• _EXERCISE BRIEF_:
Can you copy the health care passage below word for word, from "This lesson applies" to "to work well."?

[[ PASSAGE TO READ open ]]

Recall a basic lesson of economics: A market participant with a dominant position can influence prices in a way that a small, competitive player cannot. A monopoly — a seller without competitors — can profitably raise the price of its product above the competitive level by reducing the quantity it supplies to the market. Similarly, a monopsony — a buyer without competitors — can reduce the price it pays below the competitive level by reducing the quantity it demands.
This lesson applies directly to the market for health care. If the government has a dominant role in buying the services of doctors and other health care providers, it can force prices down. Once the government is virtually the only game in town, health care providers will have little choice but to take whatever they can get. It is no wonder that the American Medical Association opposes the public option.
To be sure, squeezing suppliers would have unpleasant side effects. Over time, society would end up with fewer doctors and other health care workers. The reduced quantity of services would somehow need to be rationed among competing demands. Such rationing is unlikely to work well.

Mr Mankiw is assuming that the public option would use its market power to force down the price of services in a manner that would discourage potential doctors and nurses. But that doesn't have to be the case. A dominant public option might restrict the services available to subscribing patients to those justified by a standard cost-benefit analysis. In other words, it might create a fragmented market in which the government offers affordable but restrictive coverage, while private firms compete based on the market niche left to them—a willingness to cover all treatments at a higher premium level."

There are two broader issues to consider when mulling how a public option might actually work. One is that competition is very good at delivering desired outcomes in an efficient manner in some circumstances—when consumer information is right, when the proper institutional structures are in place, and when incentives are right. And it could be the case that the market for health insurance operates best when split into two markets, one of which provides health insurance as a basic public service, and one of which offers insurance as a consumption good (satisfying consumer desires more than addressing public health)."

[[ PASSAGE TO READ closed ]]
[[ DATA SHOWN open ]]

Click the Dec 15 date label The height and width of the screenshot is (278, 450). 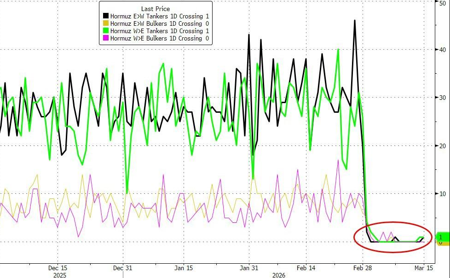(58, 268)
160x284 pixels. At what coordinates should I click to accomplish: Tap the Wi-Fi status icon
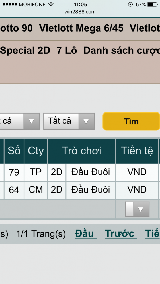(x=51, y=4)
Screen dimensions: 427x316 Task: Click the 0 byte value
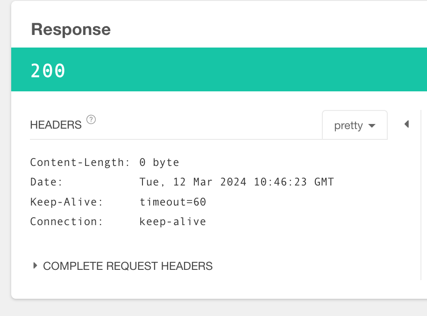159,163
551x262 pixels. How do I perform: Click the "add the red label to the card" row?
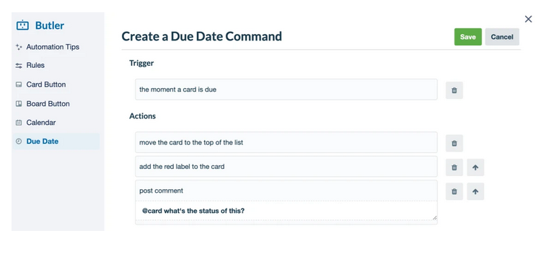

[[ DATA SHOWN closed ]]
[[ DATA SHOWN open ]]

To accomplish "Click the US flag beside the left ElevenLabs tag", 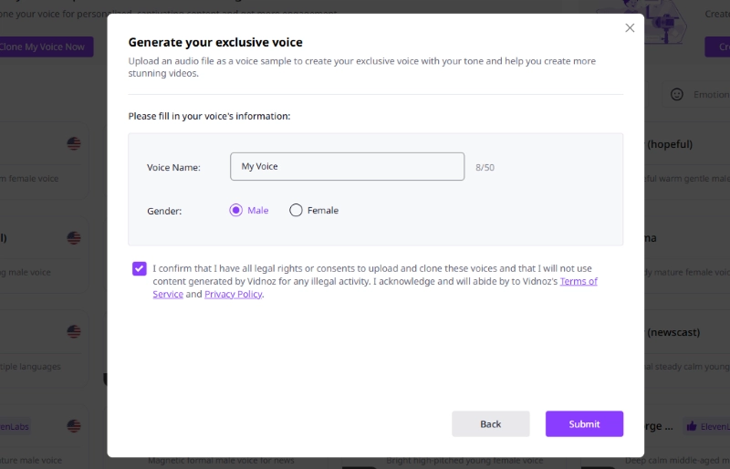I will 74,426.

[[ DATA SHOWN closed ]]

• _ANSWER TO THIS EXERCISE_:
This lesson applies directly to the market for health care. If the government has a dominant role in buying the services of doctors and other health care providers, it can force prices down. Once the government is virtually the only game in town, health care providers will have little choice but to take whatever they can get. It is no wonder that the American Medical Association opposes the public option.
To be sure, squeezing suppliers would have unpleasant side effects. Over time, society would end up with fewer doctors and other health care workers. The reduced quantity of services would somehow need to be rationed among competing demands. Such rationing is unlikely to work well.